> [PROMPT]: Return each line of the following material verbatim, omitting the pictures.

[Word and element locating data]
## BEGIN
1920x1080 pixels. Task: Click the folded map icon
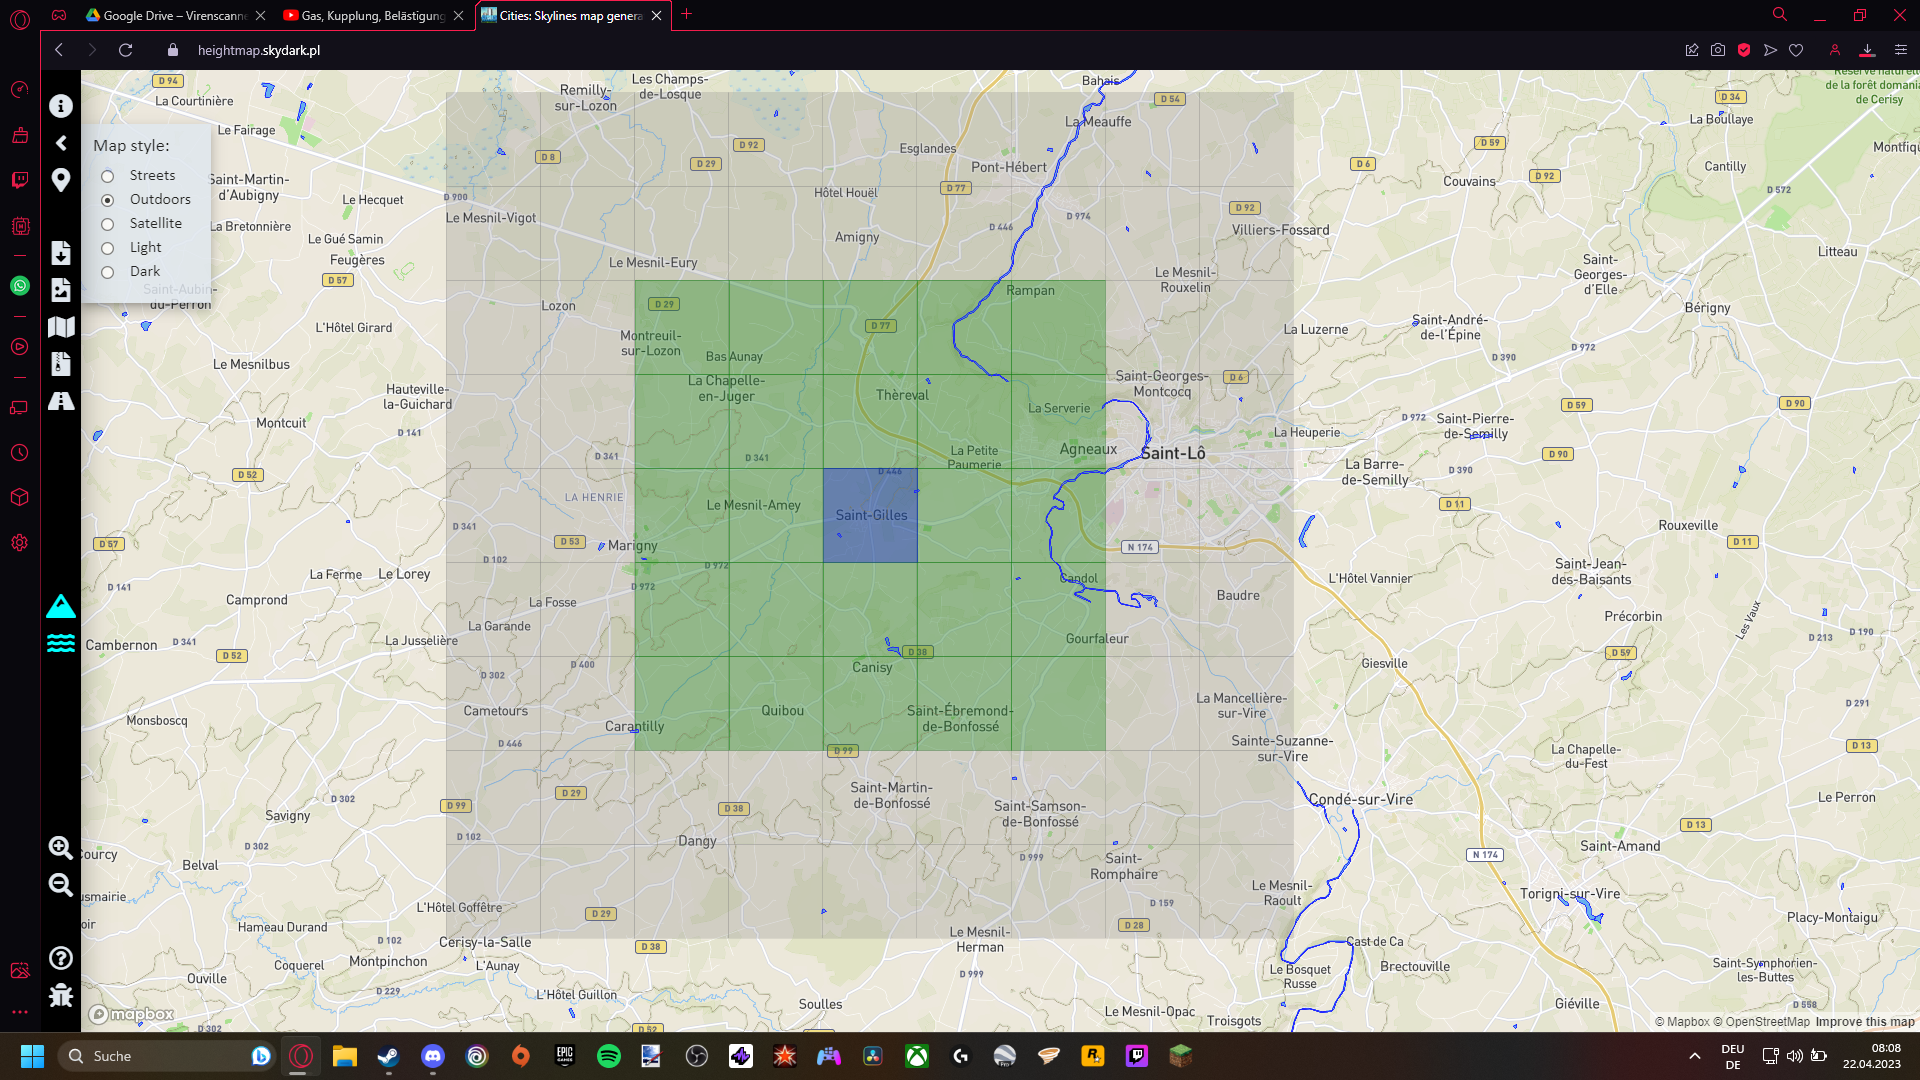point(61,327)
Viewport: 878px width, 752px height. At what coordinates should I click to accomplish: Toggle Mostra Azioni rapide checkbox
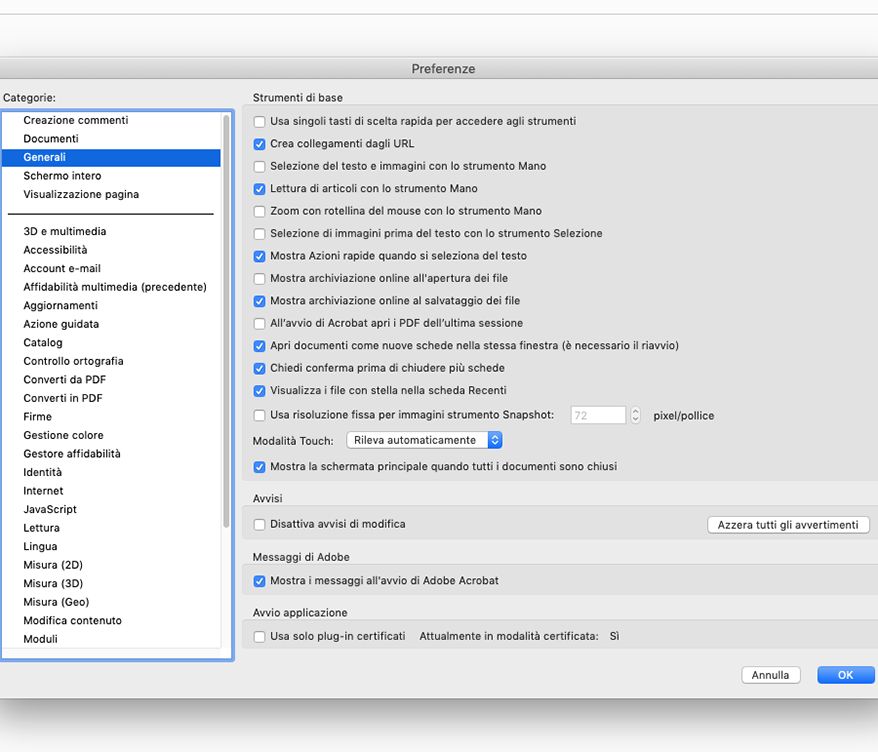[x=258, y=256]
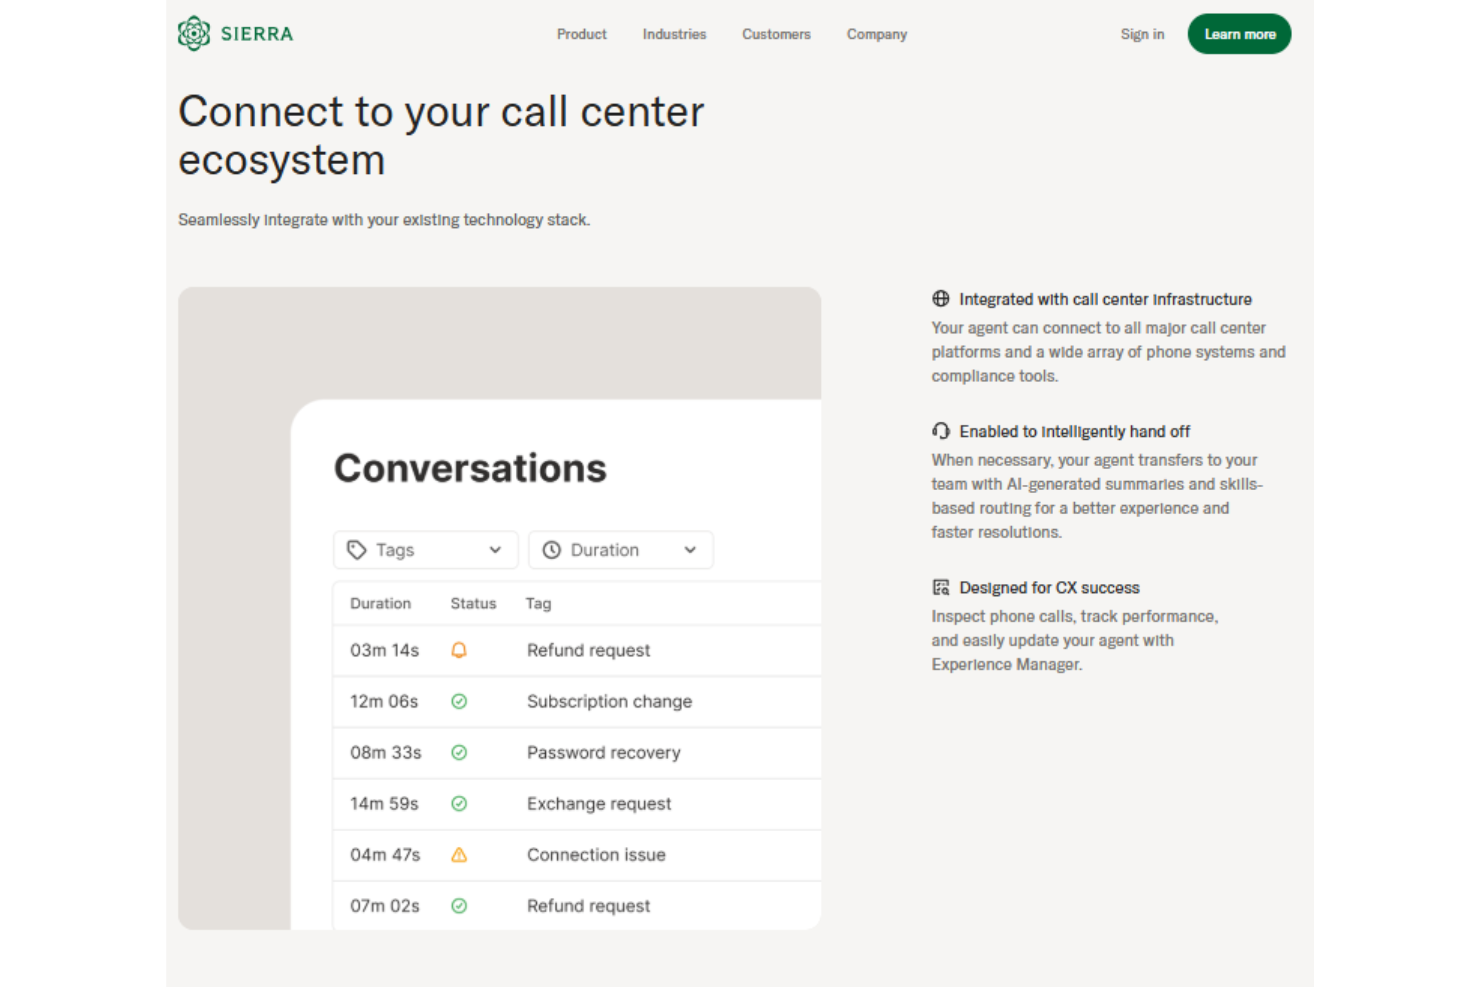Click the bell icon on 03m 14s Refund request
This screenshot has width=1480, height=987.
click(x=459, y=650)
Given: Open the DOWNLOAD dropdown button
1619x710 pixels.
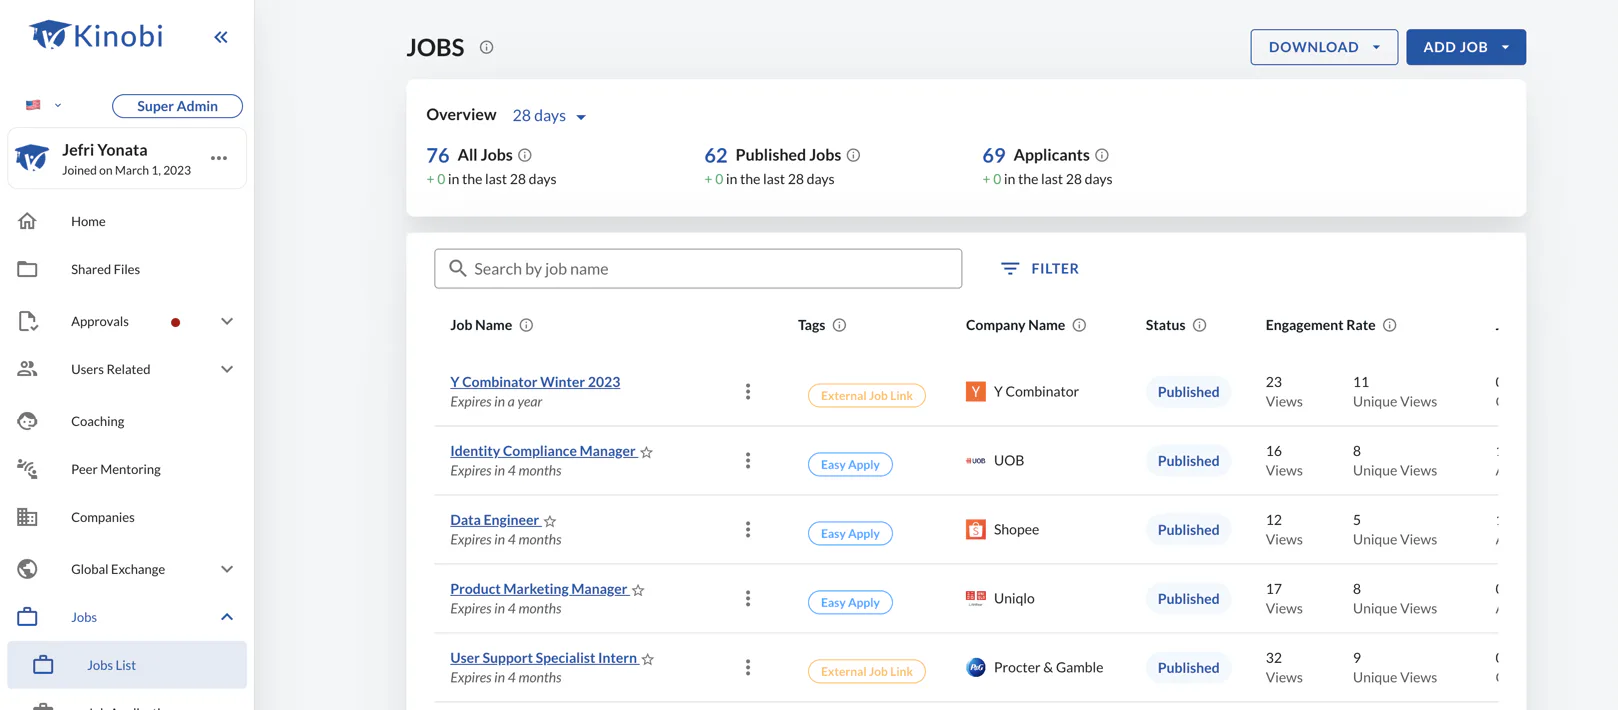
## END
> [SOLUTION TO THIS EXERCISE]:
1920x1080 pixels. Task: Click the folded map icon
point(61,327)
Viewport: 878px width, 752px height. At what coordinates should I click to accomplish: Toggle Mostra Azioni rapide checkbox
[x=258, y=256]
Click the bell icon on 03m 14s Refund request
This screenshot has width=1480, height=987.
click(x=459, y=650)
Given: Open the DOWNLOAD dropdown button
1619x710 pixels.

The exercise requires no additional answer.